■ EXERCISE ■
Wherever "agent" turns up in the entries, copy out the line that holds it.

TASK INPUTS START

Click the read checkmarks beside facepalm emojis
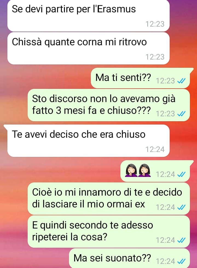Image resolution: width=197 pixels, height=268 pixels. click(181, 174)
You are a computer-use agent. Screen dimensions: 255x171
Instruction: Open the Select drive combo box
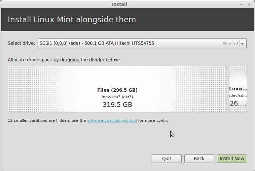click(138, 43)
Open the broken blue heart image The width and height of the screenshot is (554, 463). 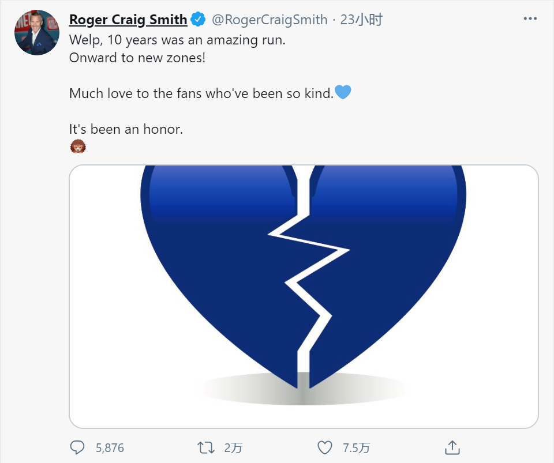tap(304, 296)
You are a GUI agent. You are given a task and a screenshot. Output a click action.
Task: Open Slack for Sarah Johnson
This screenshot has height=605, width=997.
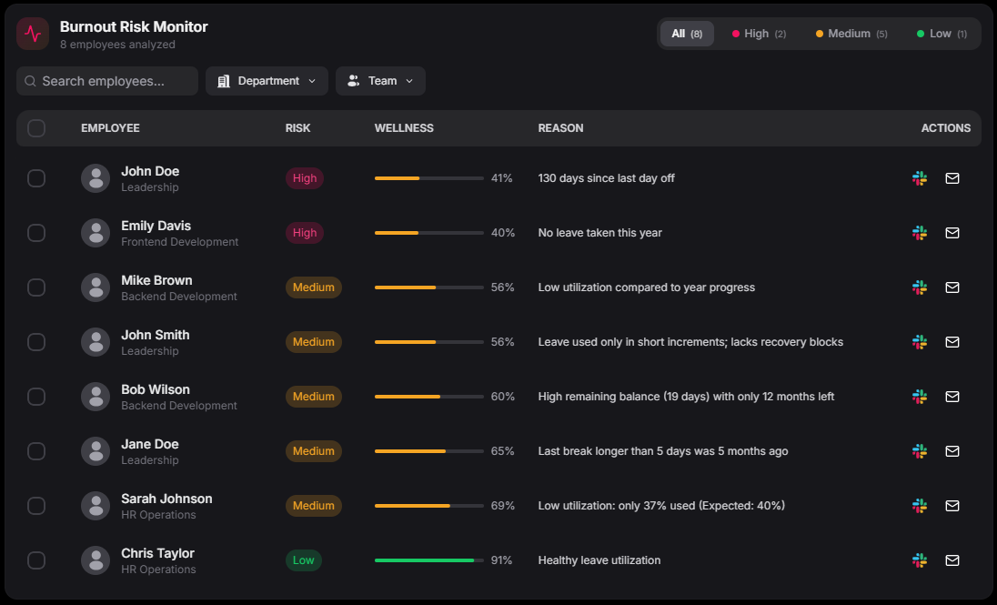coord(920,506)
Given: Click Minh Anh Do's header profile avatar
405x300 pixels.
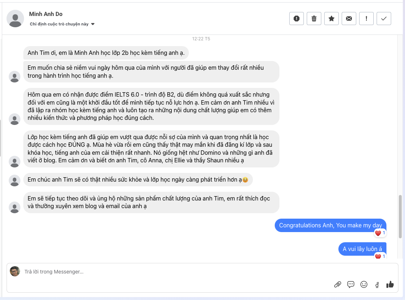Looking at the screenshot, I should pos(16,19).
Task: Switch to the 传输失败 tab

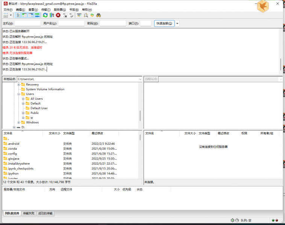Action: (29, 213)
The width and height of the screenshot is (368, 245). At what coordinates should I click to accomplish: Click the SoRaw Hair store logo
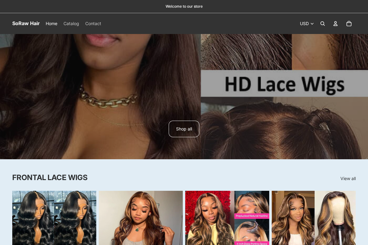coord(26,23)
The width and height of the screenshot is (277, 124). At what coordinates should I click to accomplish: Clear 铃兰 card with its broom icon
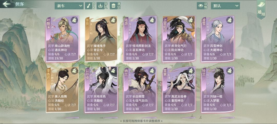click(x=230, y=71)
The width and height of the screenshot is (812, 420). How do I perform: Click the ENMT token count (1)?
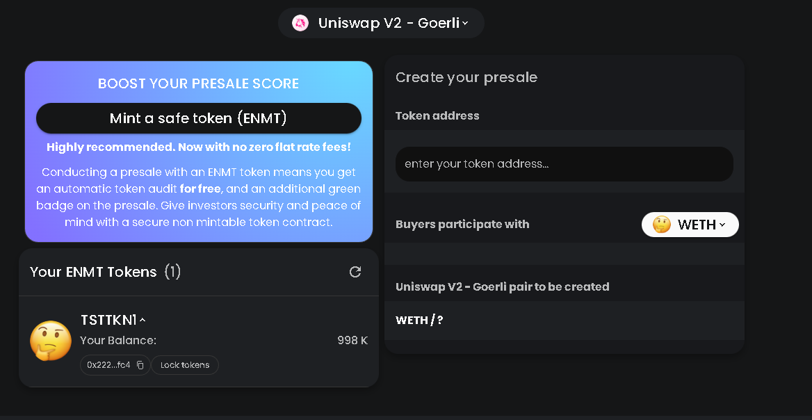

TASK INPUTS END

■ RESPONSE AREA ■
You are a computer-use agent. Screen dimensions: 255x171
You are a GUI agent. You are given a task and a screenshot. Output a click action.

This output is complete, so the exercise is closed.